Réunie à Kara la semaine dernière pour son assemblée générale élective, la Faîtière des communes du Togo (FCT) a choisi une nouvelle dirigeante pour porter la voix des collectivités locales. À l’issue des travaux, la maire de la commune de Doufelgou 2, Koubouni Touni, a été élue à la tête de l’organisation, succédant à Yawa Kouigan, actuelle ministre de la Communication et ancienne maire de la commune d’Ogou 1.
La nouvelle présidente prend les rênes d’une structure encore jeune mais appelée à jouer un rôle stratégique dans la coordination et la représentation des communes togolaises. À la tête de la FCT, Koubouni Touni aura notamment pour mission de renforcer les mécanismes de coopération entre collectivités locales, tout en soutenant les initiatives de développement territorial portées par les communes.

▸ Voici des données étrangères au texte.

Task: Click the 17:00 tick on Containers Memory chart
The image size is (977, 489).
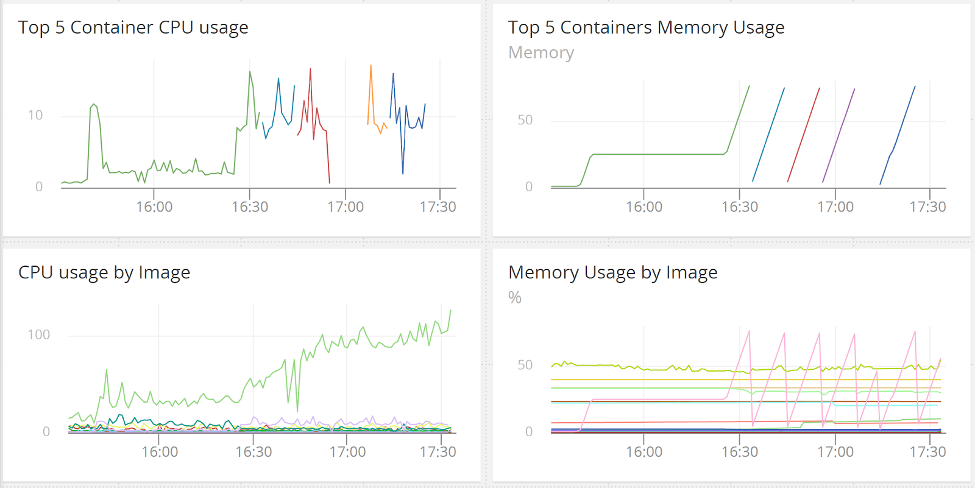Action: point(836,206)
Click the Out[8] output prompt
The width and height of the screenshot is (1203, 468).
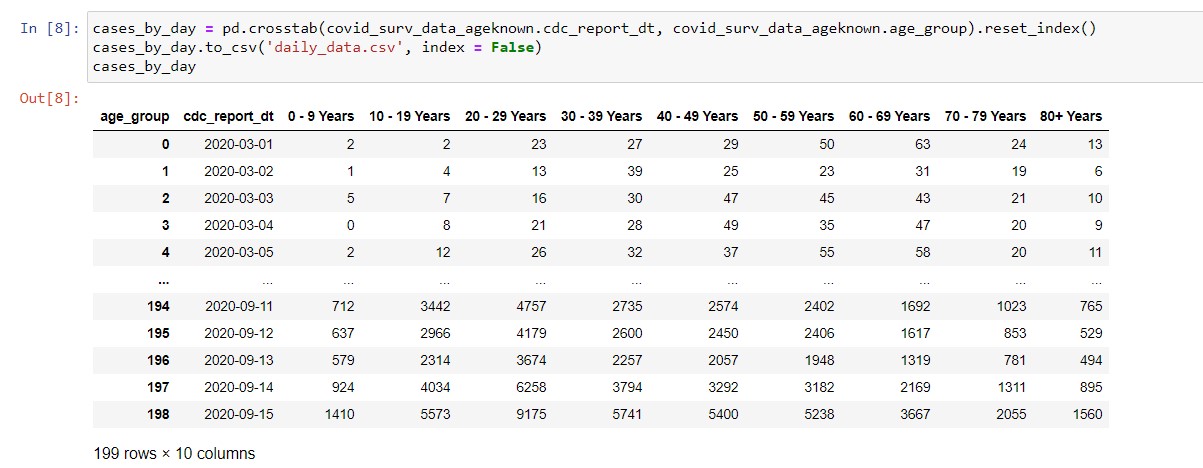pos(49,98)
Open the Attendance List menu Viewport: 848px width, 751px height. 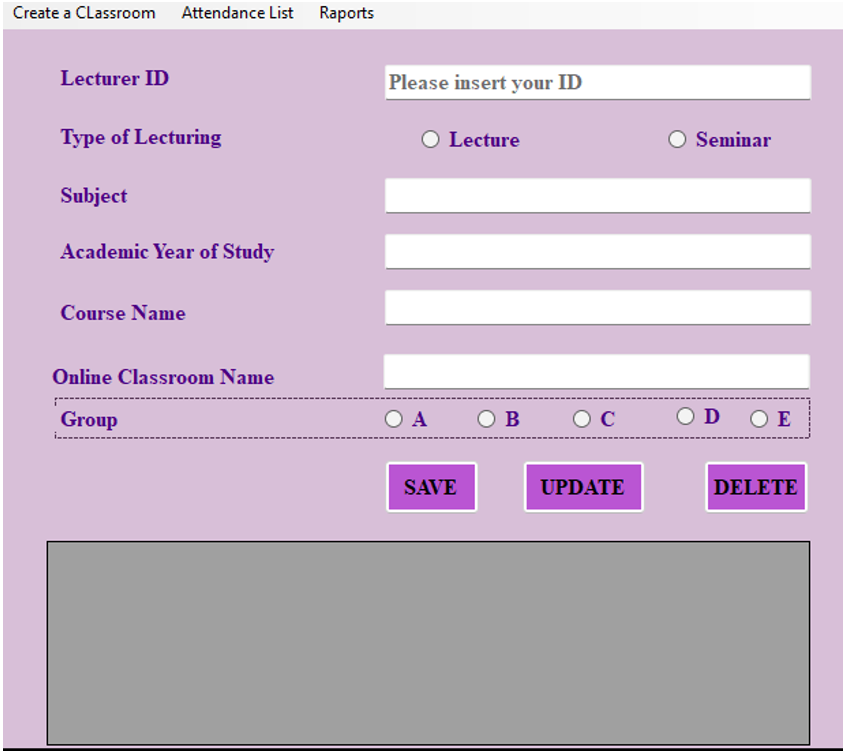tap(238, 13)
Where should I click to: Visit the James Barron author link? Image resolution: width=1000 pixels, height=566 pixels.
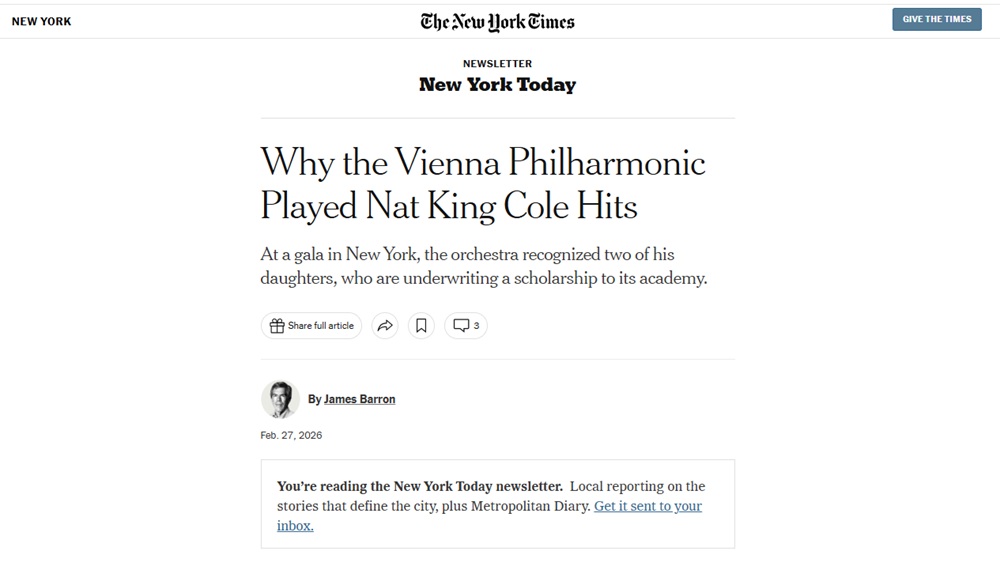[x=359, y=399]
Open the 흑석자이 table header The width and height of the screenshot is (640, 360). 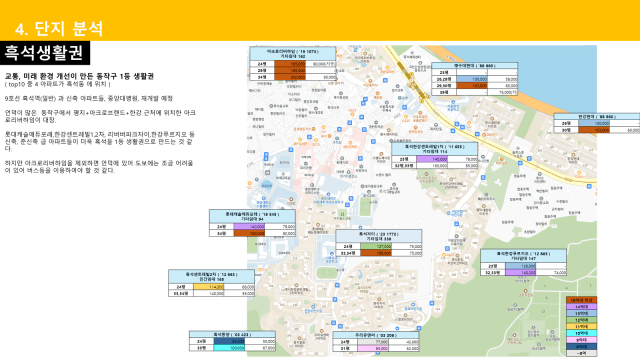(378, 236)
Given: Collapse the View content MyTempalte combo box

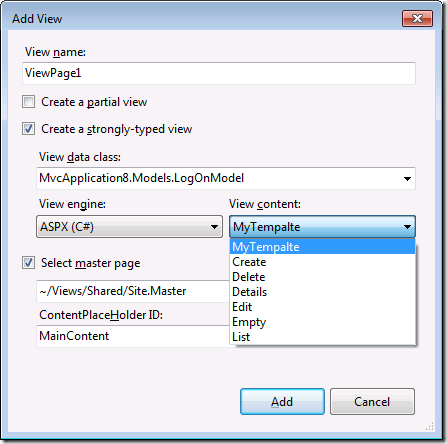Looking at the screenshot, I should (322, 227).
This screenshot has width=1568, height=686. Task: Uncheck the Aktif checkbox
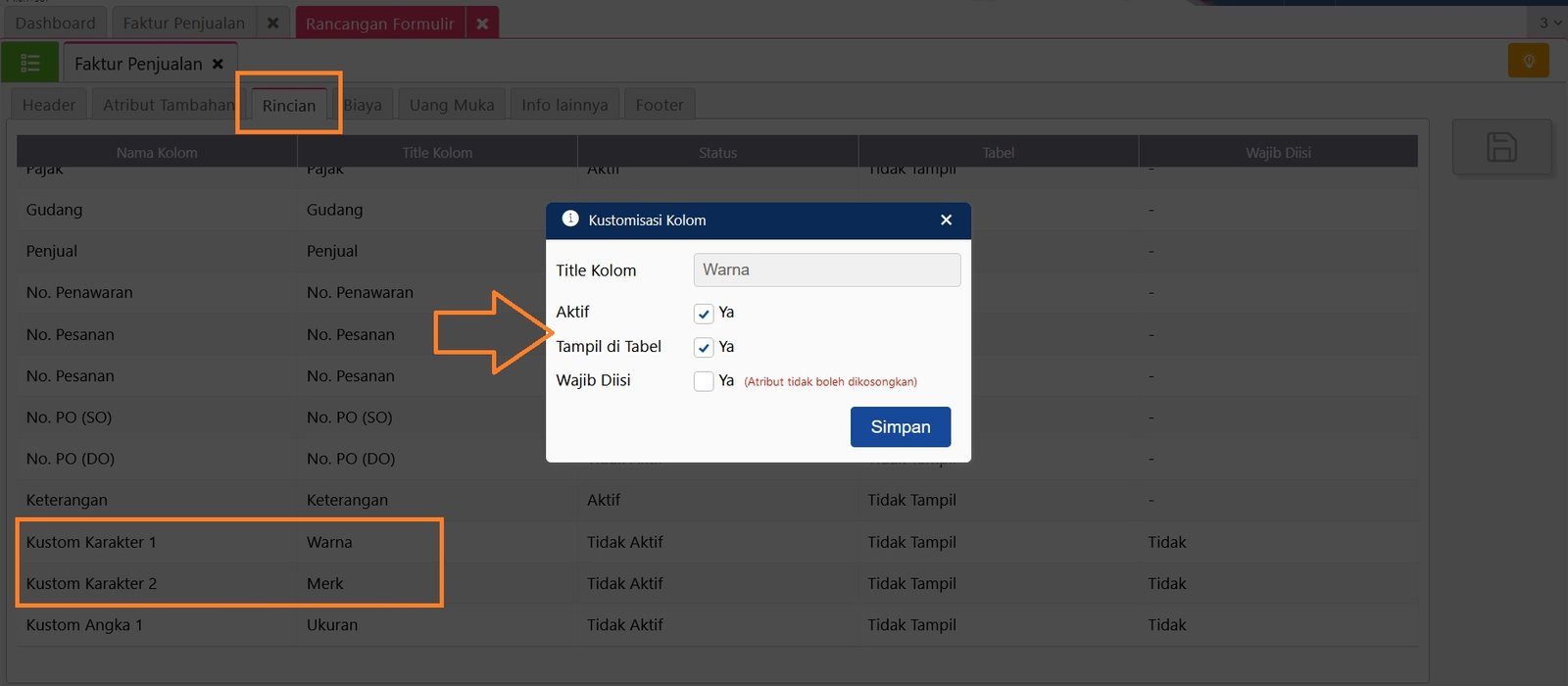(x=704, y=314)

Au-delà de la coordination institutionnelle, la nouvelle équipe dirigeante entend également travailler à une meilleure reconnaissance du rôle des collectivités dans la mise en œuvre des politiques publiques nationales. Dans un pays où les autorités encouragent progressivement l’autonomisation des territoires, la faîtière se veut un relais essentiel entre les municipalités et l’État central.

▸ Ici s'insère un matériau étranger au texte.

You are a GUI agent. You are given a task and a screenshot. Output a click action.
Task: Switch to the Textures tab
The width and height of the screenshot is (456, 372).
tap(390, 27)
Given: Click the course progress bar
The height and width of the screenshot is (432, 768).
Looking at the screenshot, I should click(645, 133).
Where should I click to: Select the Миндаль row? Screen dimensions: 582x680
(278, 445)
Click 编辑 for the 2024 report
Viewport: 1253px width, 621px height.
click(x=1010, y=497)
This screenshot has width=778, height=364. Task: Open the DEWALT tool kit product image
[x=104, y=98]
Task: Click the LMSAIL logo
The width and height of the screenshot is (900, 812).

Parmi les priorités affichées figure l’accompagnement du processus de décentralisation, encore en phase de consolidation. La présidente élue souhaite encourager les communes à se doter d’outils stratégiques capables d’améliorer la gouvernance locale, de renforcer leur attractivité et de promouvoir des politiques de développement durable adaptées aux réalités territoriales.

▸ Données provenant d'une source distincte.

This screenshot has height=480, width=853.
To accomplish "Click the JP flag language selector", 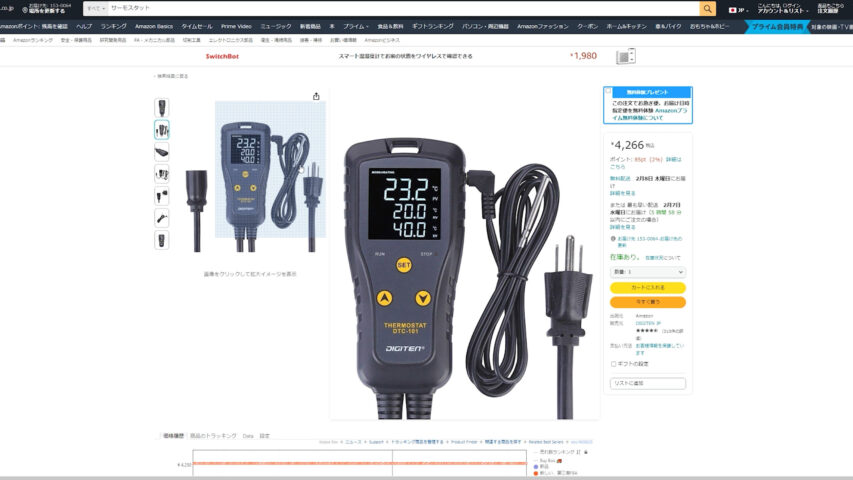I will [x=739, y=9].
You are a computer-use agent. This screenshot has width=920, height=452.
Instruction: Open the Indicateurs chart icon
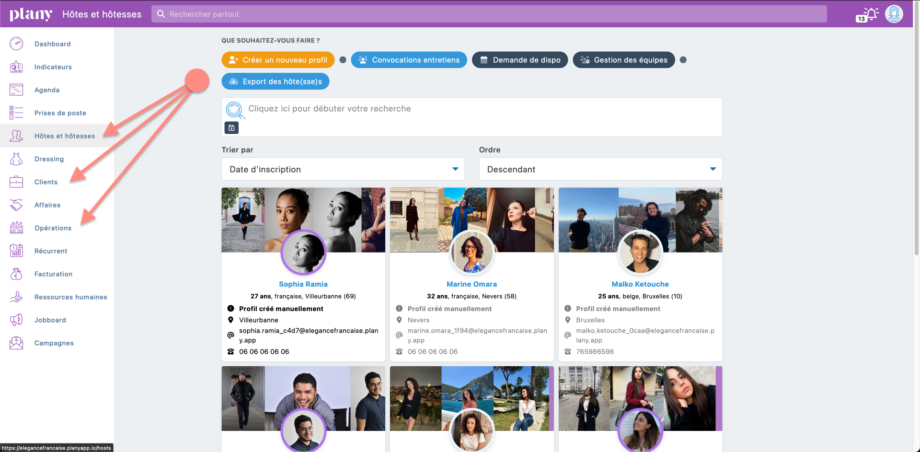(16, 67)
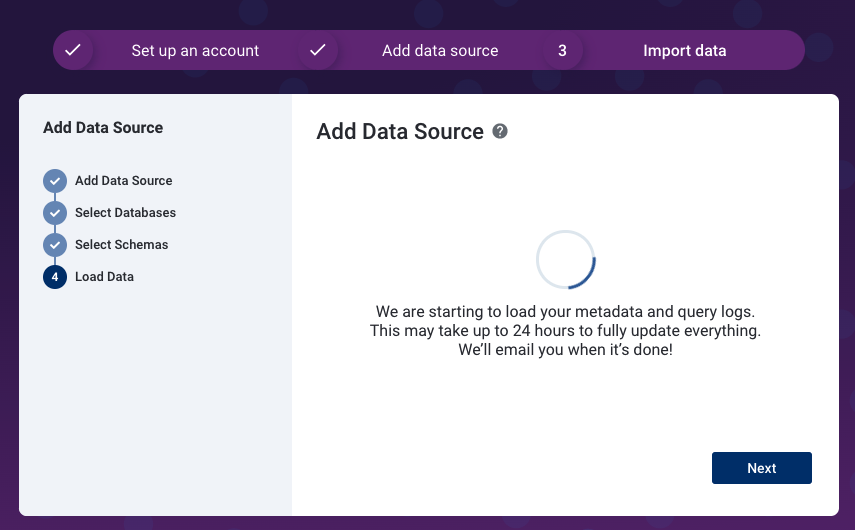
Task: Click the Add Data Source sidebar title
Action: click(103, 128)
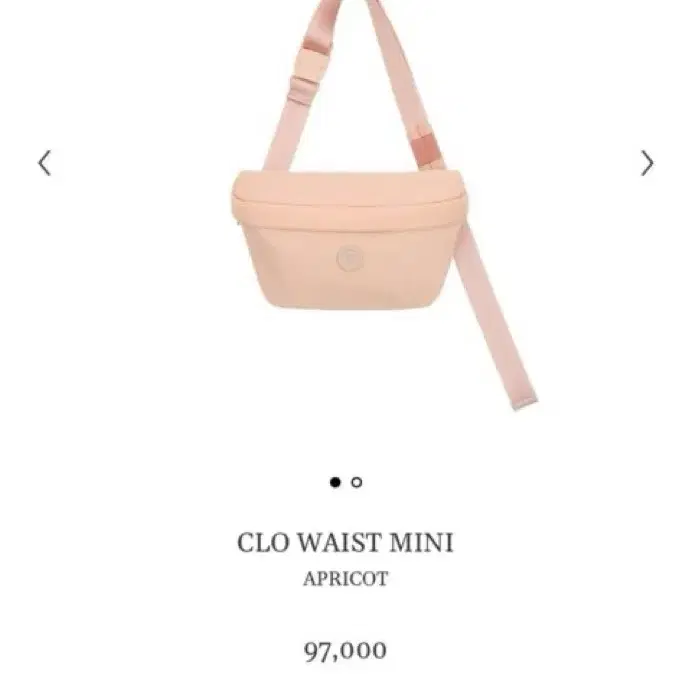Go to the previous product image arrow
Image resolution: width=692 pixels, height=692 pixels.
[45, 163]
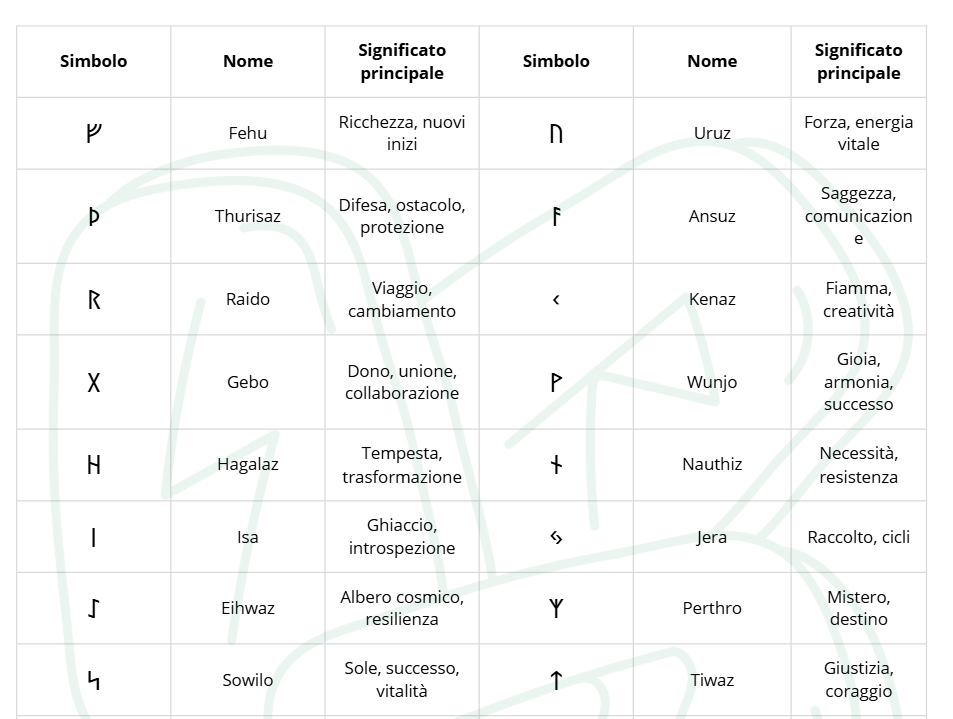Select the Raido rune glyph
Image resolution: width=953 pixels, height=719 pixels.
[x=94, y=299]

« Nous poursuivrons le travail engagé pour faire de la Faîtière des communes du Togo un cadre de solidarité, de concertation et d’action collective au service du développement de nos territoires et du bien-être des populations », a déclaré Koubouni Touni à l’issue de son élection.
Créée en 2020, la Faîtière des communes du Togo s’est progressivement imposée comme un espace de dialogue entre collectivités. Elle vise à promouvoir la coopération intercommunale et à renforcer la capacité des communes à peser dans l’élaboration des politiques publiques nationales.